Trailblazing South Australian single-use plastics ban now in full swing and there’s more to come

Trailblazing South Australian single-use plastics ban now in full swing and there’s more to come

By Rachael Ridley  March 1st, 2022

South Australians can officially say farewell and good riddance to polystyrene containers, which are now banned in their state. But the South Australian Government isn’t stopping there with a lengthy list of other problematic plastics potentially on the chopping block.


As of March 1, 2022, the second stage of the single-use plastics ban in South Australia is in effect. Expanded polystyrene cups, bowls, plates, and clamshell containers and oxo-degradable plastic products are now prohibited from sale, supply or distribution throughout the state.

The first of its kind in Australia, the pioneering Single-use and Other Plastic Products (Waste Avoidance) Act 2020 policy received an overwhelmingly positive response from the public when it was first proposed in a discussion paper in 2019, before being passed by parliament in September 2020. This promptly led to other governments jumping on the single-use plastics ban-wagon, so to speak, with similar versions of the legislation popping up around the country in the years to follow.

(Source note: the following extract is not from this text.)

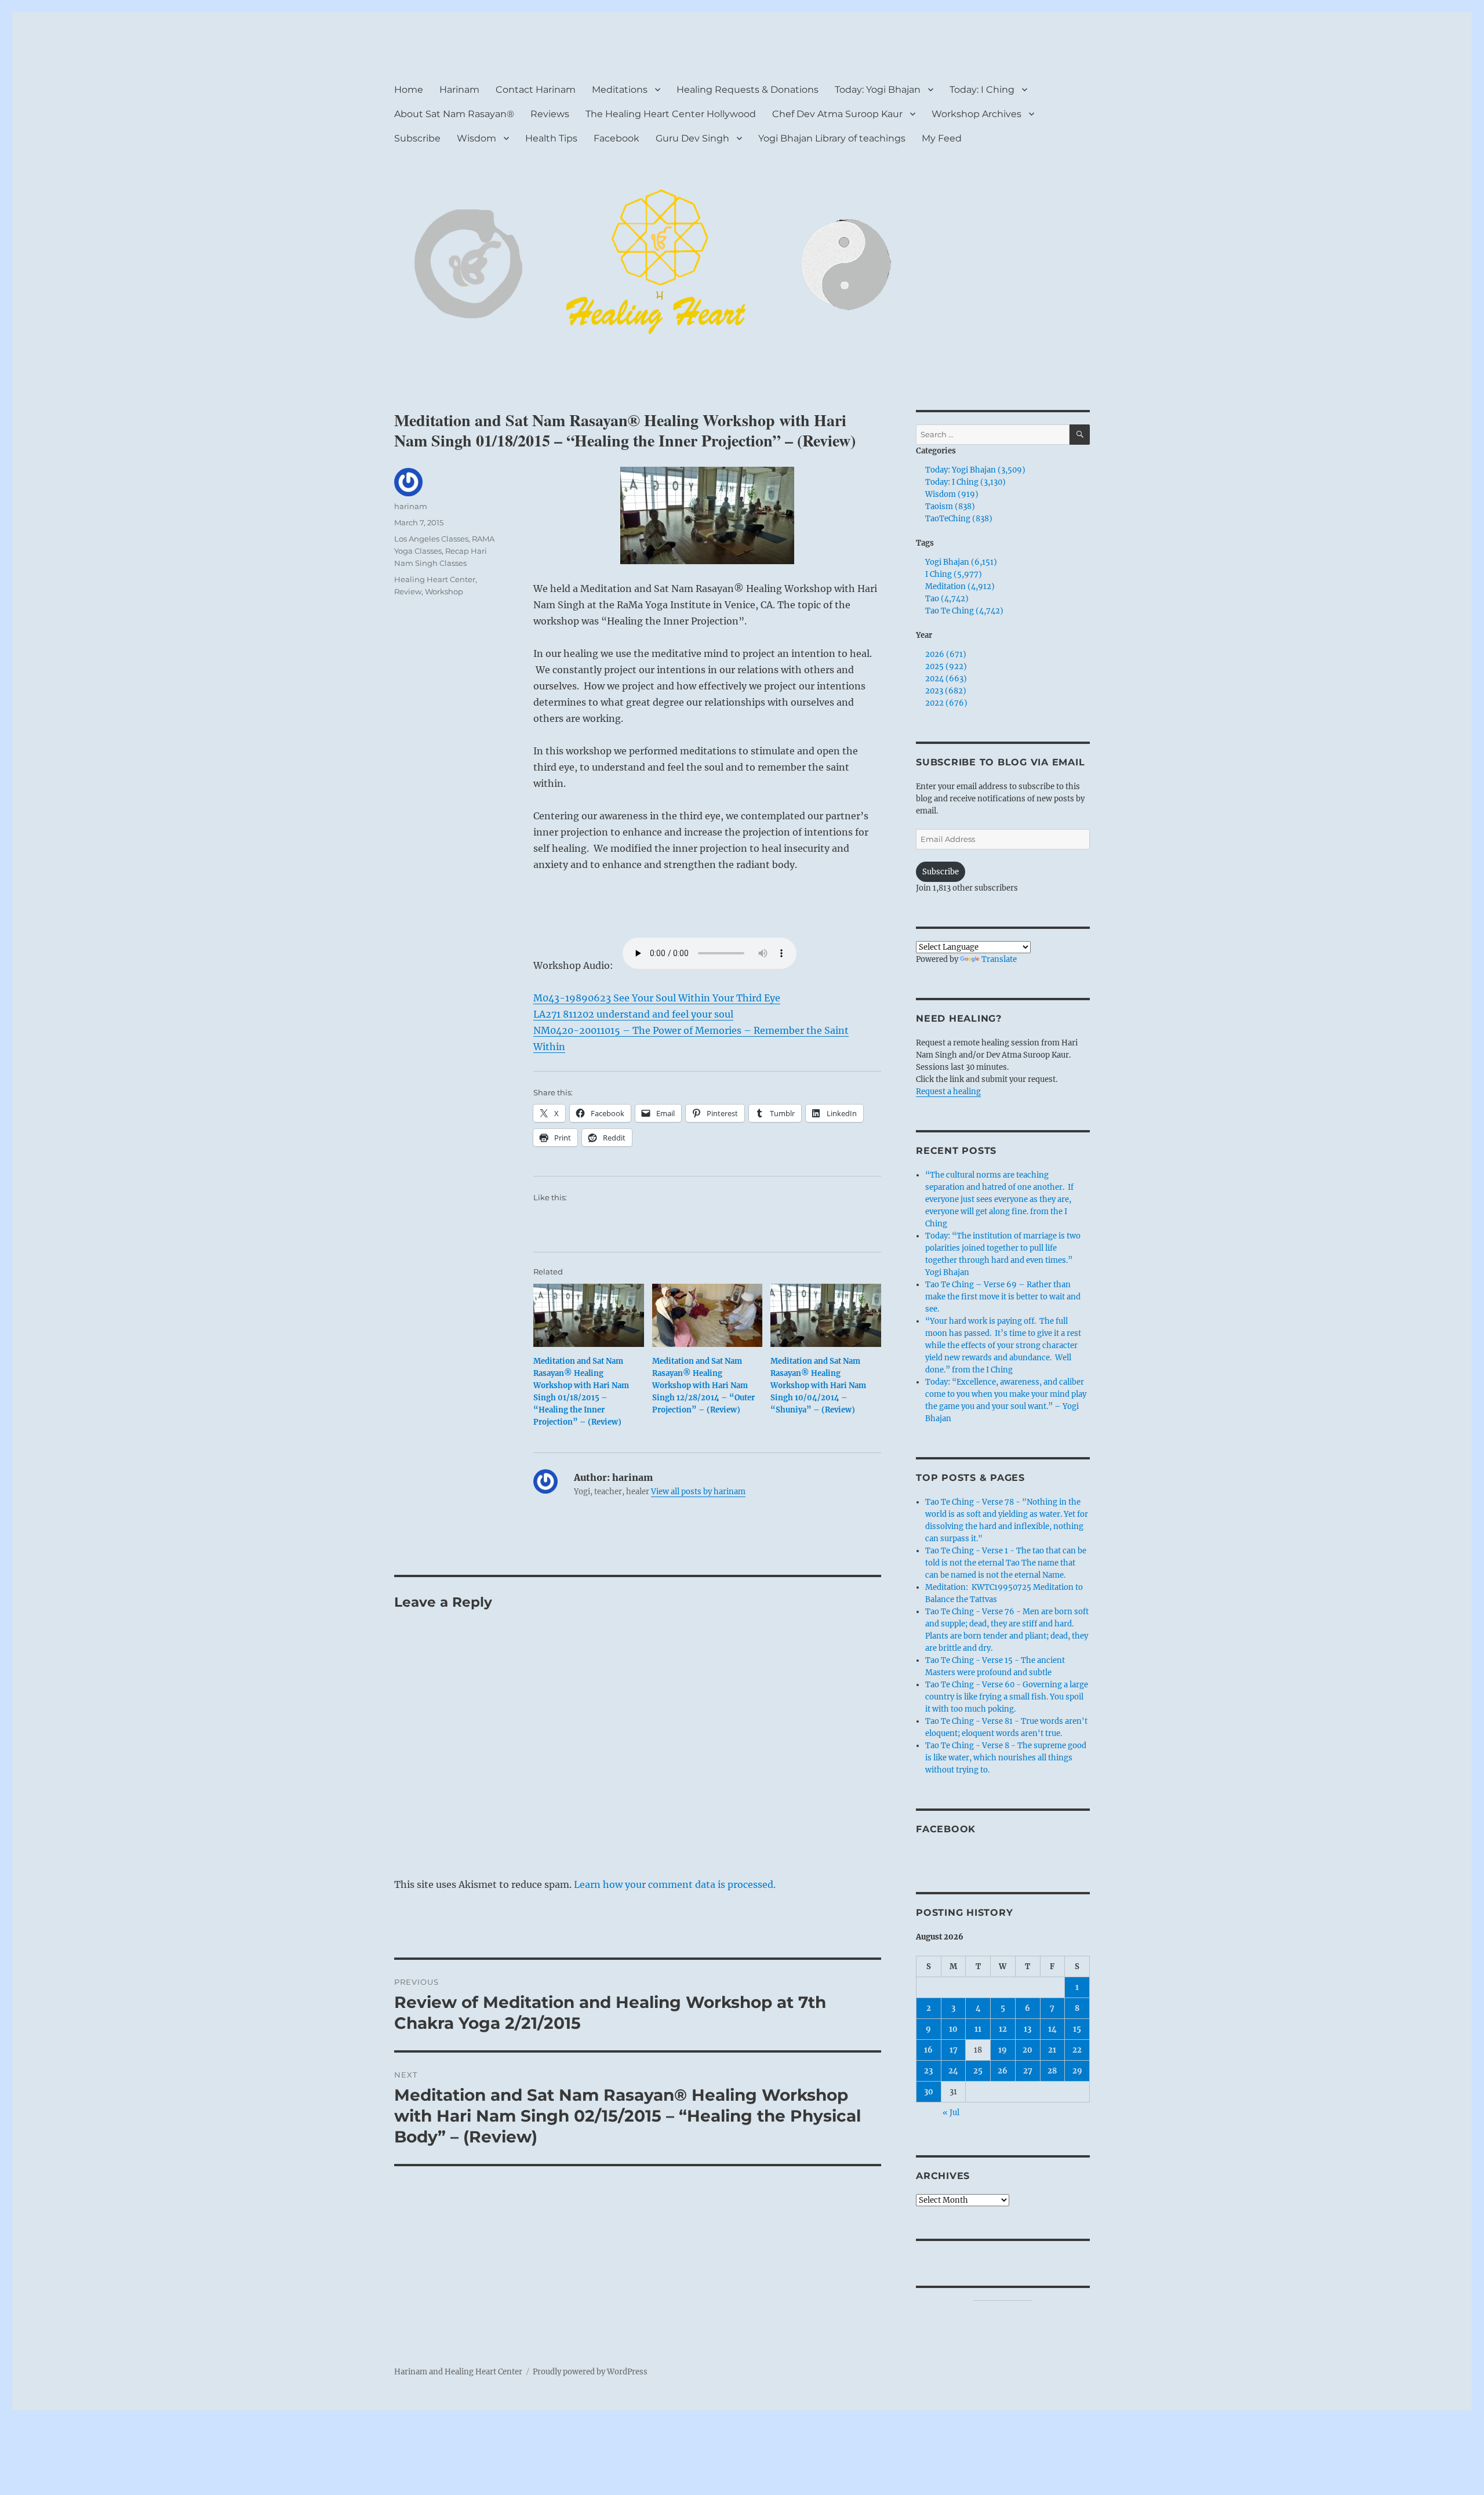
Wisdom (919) (952, 494)
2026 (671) (945, 654)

Under the legislation, from March 1, 2021, single-use plastic straws, cutlery and beverage stirrers were prohibited from sale, supply or distribution in South Australia. Exemptions apply in some circumstances, such as allowing access to single-use straws for disability or medical needs. According to the South Australian Government, the first stage of the single-use plastics legislation has been hugely successful with broad adoption by the public and the introduction of a range of more sustainable alternatives to the market. 

What on earth are oxo-degradable plastic products?

Most people are familiar with polystyrene, but the second stage of the South Australian single-use plastics ban also incorporates oxo-degradable plastic products, including additives to accelerate their fragmentation. The manufacture and production of these products are now prohibited, as well as their sale, supply, and distribution. 

But what are oxo-degradable products and why is the regulation so important? Oxo-degradable plastic products are used to make a range of products such as shopping bags, dog poo bags and even plastic bottles. They are extremely problematic in both waste streams and the environment because they are made with additives that enable the plastic to break down into tiny fragments called ‘microplastics’, which do not completely decompose. 

When oxo-degradable products make their way into the recycling stream, they can contaminate valuable recyclables and degrade their quality. When littered or sent to landfill, the products break down over time into tiny little pieces, which can then make their way into the environment and pose a threat to wildlife.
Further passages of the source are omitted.